Task brief: Which of the lines in the records below hold the string "list"? Copy every one of them.

Stored items from a collection:
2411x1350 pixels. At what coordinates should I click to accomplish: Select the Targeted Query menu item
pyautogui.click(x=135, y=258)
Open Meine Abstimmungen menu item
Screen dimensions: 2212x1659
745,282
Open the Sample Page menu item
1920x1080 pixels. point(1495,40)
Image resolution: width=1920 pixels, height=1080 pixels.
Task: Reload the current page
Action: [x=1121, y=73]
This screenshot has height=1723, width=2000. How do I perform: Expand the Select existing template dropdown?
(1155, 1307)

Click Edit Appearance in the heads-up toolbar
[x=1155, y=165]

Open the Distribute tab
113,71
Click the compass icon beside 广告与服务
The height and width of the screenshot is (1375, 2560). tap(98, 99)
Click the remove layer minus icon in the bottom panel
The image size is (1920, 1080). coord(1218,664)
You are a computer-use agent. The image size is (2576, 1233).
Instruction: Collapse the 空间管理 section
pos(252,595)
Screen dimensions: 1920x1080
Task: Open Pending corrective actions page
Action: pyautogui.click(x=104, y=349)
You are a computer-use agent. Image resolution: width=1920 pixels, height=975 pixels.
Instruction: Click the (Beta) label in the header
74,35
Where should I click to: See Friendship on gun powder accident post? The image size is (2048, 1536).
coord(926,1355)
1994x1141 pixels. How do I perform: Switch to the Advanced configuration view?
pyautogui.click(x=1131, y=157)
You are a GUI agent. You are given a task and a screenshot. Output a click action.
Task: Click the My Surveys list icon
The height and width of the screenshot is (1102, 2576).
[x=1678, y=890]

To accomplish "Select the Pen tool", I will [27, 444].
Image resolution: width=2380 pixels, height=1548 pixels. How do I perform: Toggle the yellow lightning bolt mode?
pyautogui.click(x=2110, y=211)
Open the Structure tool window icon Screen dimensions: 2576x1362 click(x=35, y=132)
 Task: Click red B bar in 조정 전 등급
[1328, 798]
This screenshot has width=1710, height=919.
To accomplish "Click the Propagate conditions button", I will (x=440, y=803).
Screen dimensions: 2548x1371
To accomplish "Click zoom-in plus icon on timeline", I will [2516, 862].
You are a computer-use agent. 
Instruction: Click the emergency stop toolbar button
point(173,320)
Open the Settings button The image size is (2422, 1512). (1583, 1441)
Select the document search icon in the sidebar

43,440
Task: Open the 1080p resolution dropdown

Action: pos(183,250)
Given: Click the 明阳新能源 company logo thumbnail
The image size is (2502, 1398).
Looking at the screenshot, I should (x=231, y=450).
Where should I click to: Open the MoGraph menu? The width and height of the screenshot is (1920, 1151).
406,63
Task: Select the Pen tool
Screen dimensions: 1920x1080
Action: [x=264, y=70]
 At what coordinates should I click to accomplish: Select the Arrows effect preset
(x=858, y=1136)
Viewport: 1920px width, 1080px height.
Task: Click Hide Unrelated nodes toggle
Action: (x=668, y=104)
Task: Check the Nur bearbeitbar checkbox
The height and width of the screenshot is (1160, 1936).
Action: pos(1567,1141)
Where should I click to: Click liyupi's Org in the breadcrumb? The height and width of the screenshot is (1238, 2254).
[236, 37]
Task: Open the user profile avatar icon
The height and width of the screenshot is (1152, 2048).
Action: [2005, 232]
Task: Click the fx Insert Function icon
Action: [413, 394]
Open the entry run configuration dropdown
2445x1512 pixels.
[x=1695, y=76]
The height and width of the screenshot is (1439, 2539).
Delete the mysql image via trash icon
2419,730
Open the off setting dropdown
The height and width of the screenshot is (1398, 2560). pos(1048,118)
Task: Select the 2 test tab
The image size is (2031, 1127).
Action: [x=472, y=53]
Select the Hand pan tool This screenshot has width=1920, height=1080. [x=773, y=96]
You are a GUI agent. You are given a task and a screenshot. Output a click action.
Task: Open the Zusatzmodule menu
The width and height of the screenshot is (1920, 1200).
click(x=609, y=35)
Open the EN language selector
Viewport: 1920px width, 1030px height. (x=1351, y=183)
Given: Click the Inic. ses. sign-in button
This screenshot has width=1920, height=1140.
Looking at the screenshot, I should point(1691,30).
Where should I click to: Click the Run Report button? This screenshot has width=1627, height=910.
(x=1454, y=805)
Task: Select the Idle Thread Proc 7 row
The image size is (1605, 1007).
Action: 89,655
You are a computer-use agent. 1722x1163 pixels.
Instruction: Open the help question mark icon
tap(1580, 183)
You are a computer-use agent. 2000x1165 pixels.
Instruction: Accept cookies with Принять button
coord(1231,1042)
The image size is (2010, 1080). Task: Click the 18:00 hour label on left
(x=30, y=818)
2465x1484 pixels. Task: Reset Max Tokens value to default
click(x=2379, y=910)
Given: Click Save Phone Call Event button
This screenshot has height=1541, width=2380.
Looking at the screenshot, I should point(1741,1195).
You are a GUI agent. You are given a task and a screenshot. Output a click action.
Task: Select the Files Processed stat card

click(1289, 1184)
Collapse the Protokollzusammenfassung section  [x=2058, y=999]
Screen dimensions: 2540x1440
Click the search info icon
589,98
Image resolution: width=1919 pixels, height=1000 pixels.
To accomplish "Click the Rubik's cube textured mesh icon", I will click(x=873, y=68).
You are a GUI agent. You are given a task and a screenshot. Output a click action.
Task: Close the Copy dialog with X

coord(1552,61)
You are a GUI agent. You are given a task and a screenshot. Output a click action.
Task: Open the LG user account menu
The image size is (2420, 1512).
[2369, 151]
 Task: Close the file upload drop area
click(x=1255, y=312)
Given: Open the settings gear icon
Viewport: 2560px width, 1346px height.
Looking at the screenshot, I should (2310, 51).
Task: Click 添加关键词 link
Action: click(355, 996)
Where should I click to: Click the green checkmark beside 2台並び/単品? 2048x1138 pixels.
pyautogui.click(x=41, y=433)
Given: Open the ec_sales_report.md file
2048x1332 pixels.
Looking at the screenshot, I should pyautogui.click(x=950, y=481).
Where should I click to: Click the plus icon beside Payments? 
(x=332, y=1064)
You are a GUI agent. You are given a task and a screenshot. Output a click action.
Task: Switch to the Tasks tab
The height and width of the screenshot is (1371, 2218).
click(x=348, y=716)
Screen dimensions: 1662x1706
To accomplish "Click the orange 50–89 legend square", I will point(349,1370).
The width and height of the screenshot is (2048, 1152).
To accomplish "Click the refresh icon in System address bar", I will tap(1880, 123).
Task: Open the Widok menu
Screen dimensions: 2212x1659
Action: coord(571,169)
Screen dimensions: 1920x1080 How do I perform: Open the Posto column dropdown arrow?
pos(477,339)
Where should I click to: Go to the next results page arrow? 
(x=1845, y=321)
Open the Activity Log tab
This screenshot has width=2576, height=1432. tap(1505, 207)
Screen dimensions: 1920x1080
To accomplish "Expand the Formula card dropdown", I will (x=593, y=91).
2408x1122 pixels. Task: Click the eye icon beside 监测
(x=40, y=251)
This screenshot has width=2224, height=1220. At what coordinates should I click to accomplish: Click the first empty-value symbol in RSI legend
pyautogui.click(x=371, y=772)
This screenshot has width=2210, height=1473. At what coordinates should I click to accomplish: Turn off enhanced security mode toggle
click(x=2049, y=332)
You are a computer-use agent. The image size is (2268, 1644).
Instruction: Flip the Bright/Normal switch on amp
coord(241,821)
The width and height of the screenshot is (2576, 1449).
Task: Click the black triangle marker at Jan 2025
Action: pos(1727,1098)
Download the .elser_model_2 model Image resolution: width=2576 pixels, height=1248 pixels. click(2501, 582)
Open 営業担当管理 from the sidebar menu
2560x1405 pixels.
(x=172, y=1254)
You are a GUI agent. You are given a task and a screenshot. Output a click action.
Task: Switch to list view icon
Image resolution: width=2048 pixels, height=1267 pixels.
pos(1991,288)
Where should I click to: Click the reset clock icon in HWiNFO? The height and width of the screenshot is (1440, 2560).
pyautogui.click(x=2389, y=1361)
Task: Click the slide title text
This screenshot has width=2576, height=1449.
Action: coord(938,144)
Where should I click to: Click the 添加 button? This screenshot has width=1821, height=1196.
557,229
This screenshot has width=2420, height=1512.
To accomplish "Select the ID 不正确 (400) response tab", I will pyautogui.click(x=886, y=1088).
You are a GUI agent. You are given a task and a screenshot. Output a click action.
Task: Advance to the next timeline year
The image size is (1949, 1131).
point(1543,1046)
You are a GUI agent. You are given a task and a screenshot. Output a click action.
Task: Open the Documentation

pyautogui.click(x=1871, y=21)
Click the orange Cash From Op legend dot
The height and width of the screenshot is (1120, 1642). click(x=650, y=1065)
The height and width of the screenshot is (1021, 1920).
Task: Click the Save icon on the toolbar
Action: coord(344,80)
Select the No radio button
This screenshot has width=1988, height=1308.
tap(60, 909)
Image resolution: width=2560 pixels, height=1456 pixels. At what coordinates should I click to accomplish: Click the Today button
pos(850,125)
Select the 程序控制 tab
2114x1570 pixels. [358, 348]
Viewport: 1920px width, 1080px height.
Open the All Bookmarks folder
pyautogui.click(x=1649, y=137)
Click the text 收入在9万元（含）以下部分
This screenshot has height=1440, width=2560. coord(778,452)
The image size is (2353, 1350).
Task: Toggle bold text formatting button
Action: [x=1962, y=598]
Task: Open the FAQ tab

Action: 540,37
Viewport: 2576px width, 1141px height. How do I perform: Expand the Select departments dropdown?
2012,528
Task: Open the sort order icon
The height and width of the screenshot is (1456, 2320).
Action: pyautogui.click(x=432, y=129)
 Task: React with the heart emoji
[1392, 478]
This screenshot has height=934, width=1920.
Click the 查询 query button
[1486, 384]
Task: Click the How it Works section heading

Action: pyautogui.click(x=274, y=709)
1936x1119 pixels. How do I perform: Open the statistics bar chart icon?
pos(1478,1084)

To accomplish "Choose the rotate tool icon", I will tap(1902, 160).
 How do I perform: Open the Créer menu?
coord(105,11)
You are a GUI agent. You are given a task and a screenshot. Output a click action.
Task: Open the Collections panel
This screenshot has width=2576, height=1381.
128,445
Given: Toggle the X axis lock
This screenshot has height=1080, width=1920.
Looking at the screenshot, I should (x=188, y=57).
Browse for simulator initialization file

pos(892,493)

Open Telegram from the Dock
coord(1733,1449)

Response below:
Task: Click the My Surveys list icon
Task: Switch to list view icon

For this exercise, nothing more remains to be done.